Pismem z 17 czerwca 2015 r. powód wystawił wezwanie do zapłaty kwoty 636 zł tytułem niespłaconej pożyczki, odsetek i kosztów wezwania.

W dniu 26 marca 2012 r. w T. sporządzono protokół windykacyjny, w którym wskazano, że termin pierwszej wizyty windykacyjnej miał miejsce 26 marca 2012 r., kolejnej 7 maja 2012 r i także 11 lipca 2012 r. Wskazano, że pozwana dokonała w toku windykacji spłaty zadłużenia w wysokości 150 zł.

Powód zaliczył kwotę 150zł na koszty windykacji.

W dniu 30 sierpnia 2012 r. pożyczkodawczyni złożyła oświadczenie, iż przelewa wierzytelność wynikającą z umowy zawartej z pozwaną w dniu 22 grudnia 2011 r. na rzecz (...) s.c. M. C., G. C., A. G., A. Z. z siedzibą w T.. Umowa wskazywała, że w imieniu spółki, na podstawie pełnomocnictwa, działa I. K..

W dniu 17 listopada 2015 r. wspólnicy (...) s.c. M. C., G. C., A. G., A. Z. z siedzibą w T. tj. M. C., G. C., A. G., A. Z. złożyli oświadczenie, iż przelewają wspomnianą wierzytelność na rzecz G. C..

G. C. jest wspólnikiem (...) s.c. M. C., G. C., A. G., A. Z. z siedzibą w T..

Przy tak ustalonym stanie faktycznym Sąd Rejonowy uznał powództwo za niezasadne.

Wskazał, że zgodnie z treścią art. 339 § 1 k.p.c. jeżeli pozwany nie stawił się na posiedzenie wyznaczone na rozprawę albo mimo stawienia się nie bierze udziału w rozprawie, Sąd wyda wyrok zaoczny, zaś zgodnie z § 2 w tym wypadku przyjmuje się za prawdziwe twierdzenie powoda o okolicznościach faktycznych przytoczonych w pozwie lub w pismach procesowych doręczonych pozwanemu przed rozprawą, chyba że budzą one uzasadnione wątpliwości albo zostały przytoczone w celu obejścia prawa.

Uznanie za prawdziwe twierdzeń pozwu nie uwalnia sądu od oceny zasadności żądania opartego na tych twierdzeniach. W wypadkach uzasadnionych wątpliwości nie można przyjmować za prawdziwe twierdzeń powoda o okolicznościach faktycznych; w takiej sytuacji nie można wydać wyroku, opierać się tylko na tych twierdzeniach i należy przeprowadzić postępowanie dowodowe celem wyjaśnienia powstałych wątpliwości.

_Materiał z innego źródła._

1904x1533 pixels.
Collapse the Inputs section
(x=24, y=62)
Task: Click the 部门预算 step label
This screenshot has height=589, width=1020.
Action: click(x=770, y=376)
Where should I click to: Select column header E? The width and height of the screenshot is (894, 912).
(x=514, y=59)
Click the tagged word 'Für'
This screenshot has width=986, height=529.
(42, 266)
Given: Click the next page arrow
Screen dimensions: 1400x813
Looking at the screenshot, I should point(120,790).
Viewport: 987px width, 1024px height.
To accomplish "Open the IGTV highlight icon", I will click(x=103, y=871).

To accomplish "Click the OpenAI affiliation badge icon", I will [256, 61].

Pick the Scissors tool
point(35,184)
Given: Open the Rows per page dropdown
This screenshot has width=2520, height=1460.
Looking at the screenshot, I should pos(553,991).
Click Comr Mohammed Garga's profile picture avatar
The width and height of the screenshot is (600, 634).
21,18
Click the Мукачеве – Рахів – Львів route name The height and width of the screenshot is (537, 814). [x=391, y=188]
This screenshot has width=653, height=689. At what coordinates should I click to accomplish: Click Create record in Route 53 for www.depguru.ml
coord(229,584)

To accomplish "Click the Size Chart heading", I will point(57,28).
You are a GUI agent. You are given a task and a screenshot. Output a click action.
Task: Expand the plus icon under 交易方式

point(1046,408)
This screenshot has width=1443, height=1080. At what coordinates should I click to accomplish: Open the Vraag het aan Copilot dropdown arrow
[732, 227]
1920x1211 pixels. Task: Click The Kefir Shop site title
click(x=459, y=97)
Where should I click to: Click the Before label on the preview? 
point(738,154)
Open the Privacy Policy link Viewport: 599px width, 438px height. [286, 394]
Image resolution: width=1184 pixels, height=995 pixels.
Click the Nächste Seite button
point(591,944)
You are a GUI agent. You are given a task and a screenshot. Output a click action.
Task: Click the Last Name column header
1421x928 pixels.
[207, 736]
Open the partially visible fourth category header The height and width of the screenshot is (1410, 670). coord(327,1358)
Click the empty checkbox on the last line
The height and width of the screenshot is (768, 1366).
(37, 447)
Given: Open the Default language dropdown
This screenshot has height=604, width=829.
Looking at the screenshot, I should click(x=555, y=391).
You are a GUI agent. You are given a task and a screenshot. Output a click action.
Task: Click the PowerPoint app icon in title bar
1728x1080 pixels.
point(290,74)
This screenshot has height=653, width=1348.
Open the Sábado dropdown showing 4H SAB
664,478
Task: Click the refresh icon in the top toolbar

Jak stanowi art. 720 i nast. k.c., przez umowę pożyczki dający pożyczkę zobowiązuje się przenieść na własność biorącego określoną ilość pieniędzy albo rzeczy oznaczonych tylko co do gatunku, a biorący zobowiązuje się zwrócić tę samą ilość pieniędzy albo tę samą ilość rzeczy tego samego gatunku i tej samej jakości. Zawarta umowa stanowi tzw. umowę konsumencką. Umowa pożyczki, której wartość przenosi pięćset złotych, powinna być stwierdzona pismem.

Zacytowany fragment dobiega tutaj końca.